美国德州大学自然科学学院21日表示,通过深入分析酵母菌、青蛙、实验鼠和人类进化的关联性,该院科研人员发现一种廉价的抗真菌药物——涕必灵(Thiabendazole)能够减缓肿瘤生长,有望帮助寻找癌症化疗新途径。
涕必灵作为口服抗真菌药物已在临床医学中使用了40年,但从未被用于癌症治疗。德州大学科学家查海吉(音译)、爱德华·马库特、约翰·沃灵福德和同事发现涕必灵如同血管破裂药剂,能够破坏新生血管。相关的研究发表在《科学公共图书馆·生物》杂志上。
肿瘤通常会诱导生成新血管来为其失控的生长提供营养。抑制血管生长是十分重要的化疗手段,因为它能“饿死”肿瘤。在针对实验鼠的实验中,科学家发现涕必灵能够让纤维肉瘤的血管生长减小一半以上。同时,涕必灵还能减缓肿瘤的生长。
化学教授马库特表示,新的研究结果令人振奋,因为他们首次发现了已获准使用的药物具有人类血管破裂药剂的作用。研究显示,涕必灵有可能与其他化疗方式相结合用于癌症临床治疗。这一新发现是跨学科和跨生物体研究的典范。
在过去完成的研究中,马库特和同事发现了单细胞酵母菌与脊椎动物之间因分享进化史而分享着基因。在没有血管的酵母菌中,分享的基因负责对施与细胞的不同压力作出响应;而在脊椎动物中,分享的基因被重新目的化后来管理动脉和静脉的生长或血管生成。
马库特和同事推断,通过分析这组特别的基因,有可能验证那些能够作用于酵母菌的药物同时也能作为血管生长抑制剂适用于癌症化疗。最终的实验结果证明他们的推断是正确的。
细胞和分子生物专业研究生查海吉的任务是寻找能够抑制酵母菌中基因活动的分子,结果发现涕必灵具有所需的功能。随后,她对发育过程中的青蛙胚胎进行药物实验。她发现,青蛙胚胎在含有涕必灵药物的水中生长时,要么不长血管,要么长出的血管很快被药物溶解。而在去掉药物后,青蛙胚胎的血管生长出来。接着,查海吉在培养皿中对人类血管细胞进行了药物实验,发现药物也能抑制血管细胞的生长。最后,她将药物用于患有纤维肿瘤的实验鼠,获得的结果是药物减缓了血管的生长,同时也减缓了肿瘤的生长。
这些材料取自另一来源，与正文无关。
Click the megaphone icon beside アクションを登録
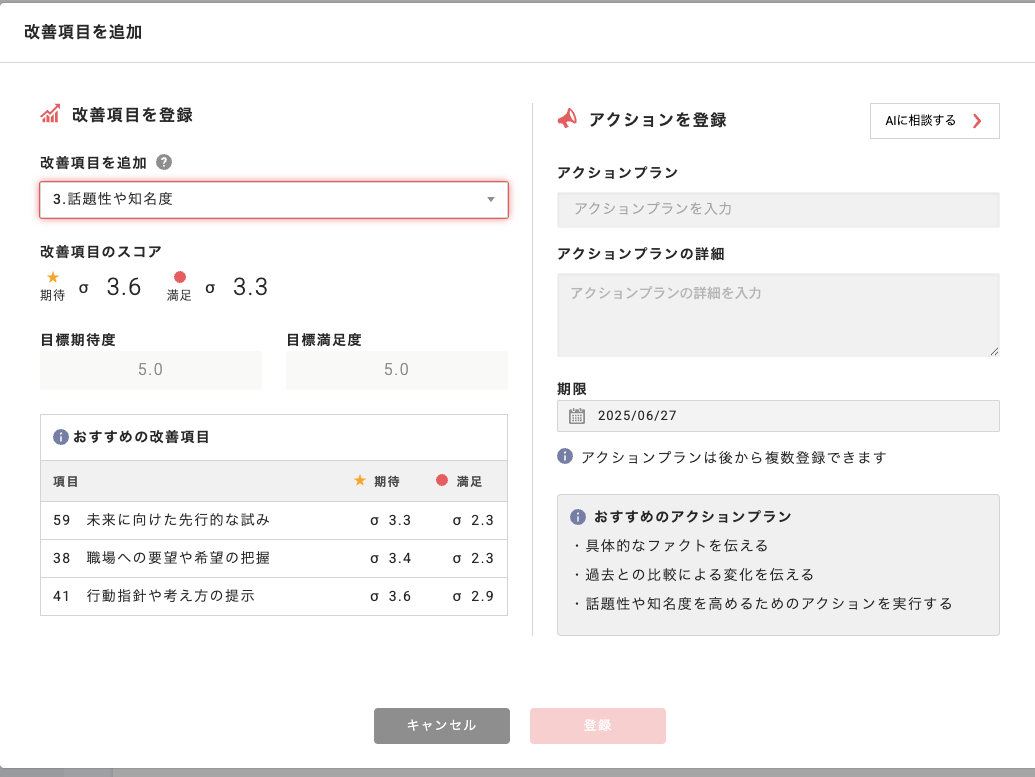Viewport: 1035px width, 777px height. 567,119
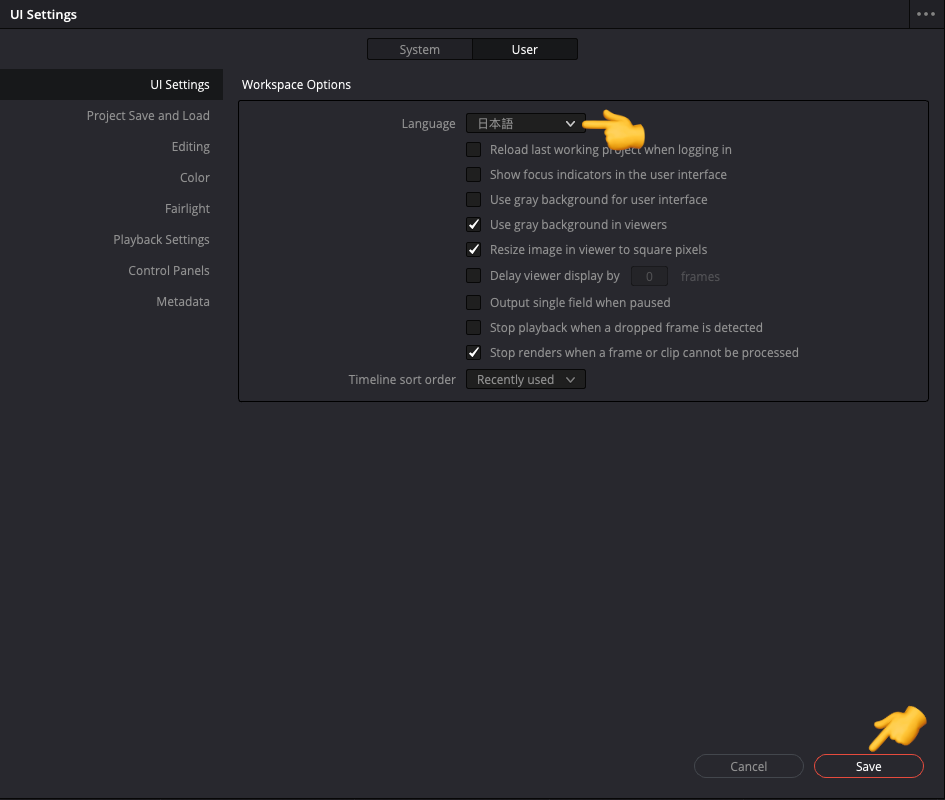Open the three-dot options menu
This screenshot has width=945, height=800.
[x=925, y=14]
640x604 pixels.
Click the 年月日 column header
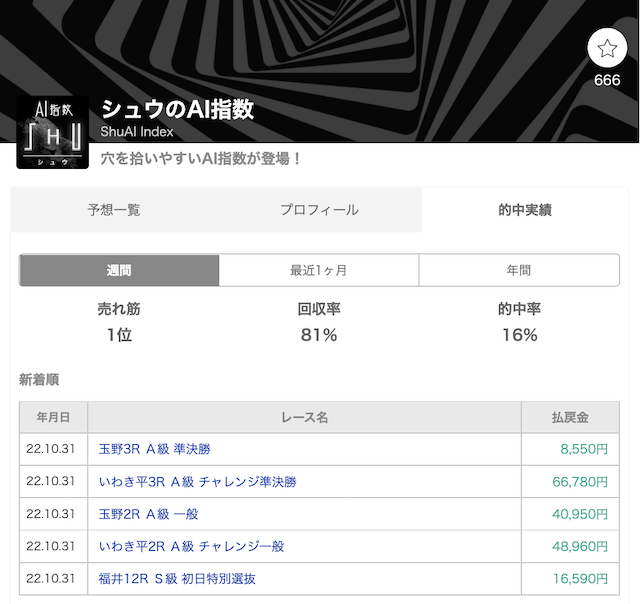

Evolutionarily Repurposed Networks Reveal the Well-Known Antifungal Drug Thiabendazole to Be a Novel Vascular Disrupting Agent
Hye Ji Cha, Michelle Byrom, Paul E. Mead, Andrew D. Ellington, John B. Wallingford, Edward M. Marcotte
Studies in diverse organisms have revealed a surprising depth to the evolutionary conservation of genetic modules. For example, a systematic analysis of such conserved modules has recently shown that genes in yeast that maintain cell walls have been repurposed in vertebrates to regulate vein and artery growth. We reasoned that by analyzing this particular module, we might identify small molecules targeting the yeast pathway that also act as angiogenesis inhibitors suitable for chemotherapy. This insight led to the finding that thiabendazole, an orally available antifungal drug in clinical use for 40 years, also potently inhibits angiogenesis in animal models and in human cells. Moreover, in vivo time-lapse imaging revealed that thiabendazole reversibly disassembles newly established blood vessels, marking it as vascular disrupting agent (VDA) and thus as a potential complementary therapeutic for use in combination with current anti-angiogenic therapies. Importantly, we also show that thiabendazole slows tumor growth and decreases vascular density in preclinical fibrosarcoma xenografts. Thus, an exploration of the evolutionary repurposing of gene networks has led directly to the identification of a potential new therapeutic application for an inexpensive drug that is already approved for clinical use in humans.